I found my way to Coach Monster’s indoor cycling class …and now, years later, I am signing up for an Ironman. A real Ironman?
What in the…??
As I looked up from the pool this morning, to the high rise where I used to work… and as I glanced down the lap lane where I first swam only 15 meters and sat up sputtering… I truly appreciated my journey.
When you take your life as a whole and look at chunks of time instead of mere hours, days and weeks… you are likely in one of two frames of mind:
1) Amazed at how far you’ve come; or
2) Disgusted at how far you’ve been gone.
From 1998-2009, I would look back on each previous year and think, Ugh, I was thinner last year. Or, I can’t believe I have wasted this last year. Year after year, I was heartbreaking myself with my own action (or, inaction).
Finding my way to this gym and starting triathlon was about making the committment to look back on my chunks of time and seeing something better. Every year, I want to be better than the last year. And since I have found swimming, biking and running for the past two years I can say, “I am better this year than last.”
Now, I know I won’t necessarily be faster or thinner each year (I hope so, but realistically… maybe not). But as a whole, I hope to see that the prior year made and molded and worked me into a better person, wife, mother, friend and athlete.
Today, someone at the gym commented, “OMG, an Ironman? But you have two young kids, and a job? Are you serious?” For a moment, I had a Coeur d’Alene panic attack and these words, He’s right, I can’t do this I can’t do this I can’t do this I can’t can’t can’t… crazy ….where’s the doughnuts and ice cream …I need a drink, bounced around inside my head.

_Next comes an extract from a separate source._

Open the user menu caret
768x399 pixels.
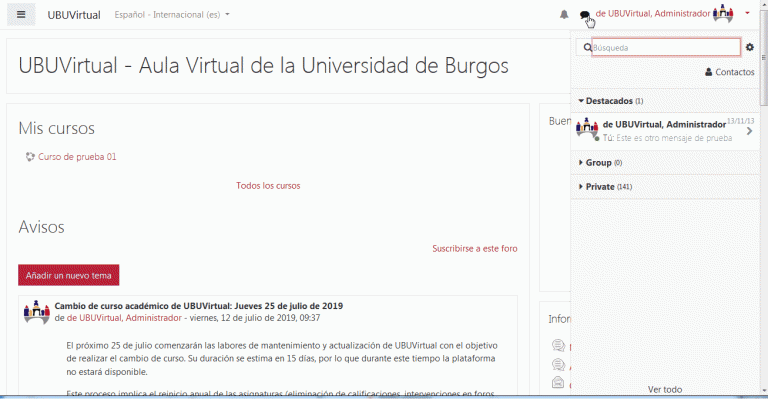pyautogui.click(x=747, y=13)
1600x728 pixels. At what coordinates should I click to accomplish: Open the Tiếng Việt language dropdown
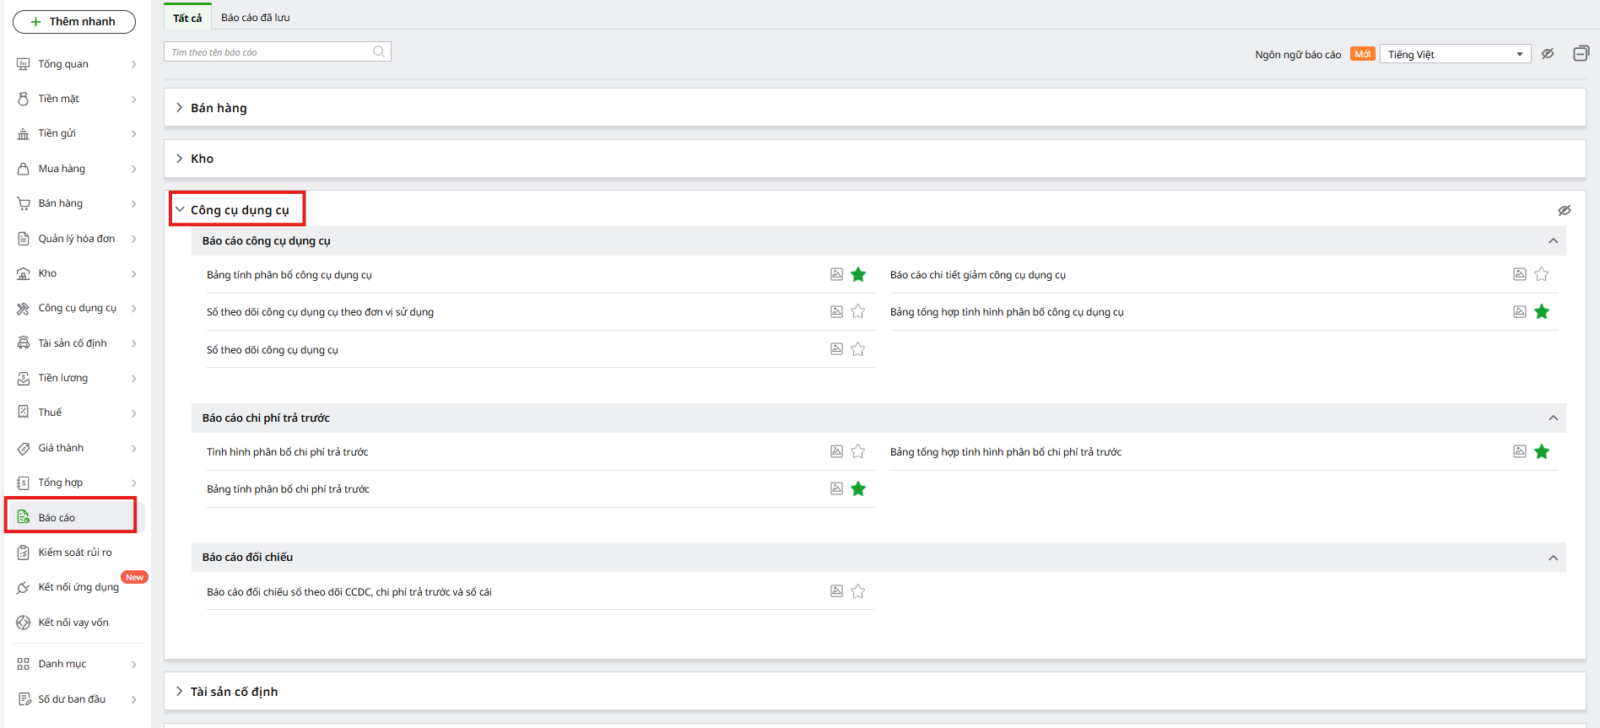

But then I realized something…
If back in 2009, I had been able to fast forward my life… to October 2011… I would not have believed it. Me? I would have finished a half Ironman? Ha, yeah right.
What if I could merely have fast forwarded to this morning? I’d be running 4 miles and swimming 3000 yards before work? Okay. Yeah, give me some of that crack you are smoking.
My point being… one day you may be looking up at the same building and seeing your world in a whole new way. Yes, it’s still the same view, but your perspective will completely different. I just hope that the perspective brings on feelings of joy, success and perserverance… not sadness and regret.
For so many years, I wasted time on sadness and regret. I hope to never do so again.
When I die, I want my tombstone to read…
“Here lies Swim Bike Mom.
Since 2009, right now is the first time
that she won’t be better than she was the year before.
At least… here on Earth.”
For now… we move forward, we try harder, and we never give up. That’s the real goal.